Set exercise: Reproduce the records below verbatim, starting at the line that contains "Click the Lab" and stopping after the line that contains "will (x=686, y=453).".

Provided records:

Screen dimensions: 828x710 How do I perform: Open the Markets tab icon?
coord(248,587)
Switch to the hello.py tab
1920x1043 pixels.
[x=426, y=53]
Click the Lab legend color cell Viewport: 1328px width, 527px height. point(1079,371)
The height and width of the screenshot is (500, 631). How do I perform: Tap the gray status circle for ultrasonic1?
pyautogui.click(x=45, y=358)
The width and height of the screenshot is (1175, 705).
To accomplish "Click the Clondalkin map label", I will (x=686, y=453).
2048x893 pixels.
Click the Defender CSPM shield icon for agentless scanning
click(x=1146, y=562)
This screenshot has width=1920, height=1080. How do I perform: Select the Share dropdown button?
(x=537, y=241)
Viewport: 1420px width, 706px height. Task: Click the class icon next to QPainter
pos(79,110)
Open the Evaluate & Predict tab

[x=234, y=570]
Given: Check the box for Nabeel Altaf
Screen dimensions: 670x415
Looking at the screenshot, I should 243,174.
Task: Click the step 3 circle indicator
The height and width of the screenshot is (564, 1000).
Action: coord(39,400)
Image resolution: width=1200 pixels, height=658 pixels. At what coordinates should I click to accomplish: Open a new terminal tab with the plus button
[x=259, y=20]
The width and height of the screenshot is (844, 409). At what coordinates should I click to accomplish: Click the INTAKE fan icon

Output for this exercise:
Click the Lab legend color cell Viewport: 1328px width, 527px height. point(1079,371)
The height and width of the screenshot is (500, 631). How do I perform: Tap the gray status circle for ultrasonic1?
pyautogui.click(x=45, y=358)
The width and height of the screenshot is (1175, 705).
To accomplish "Click the Clondalkin map label", I will (x=686, y=453).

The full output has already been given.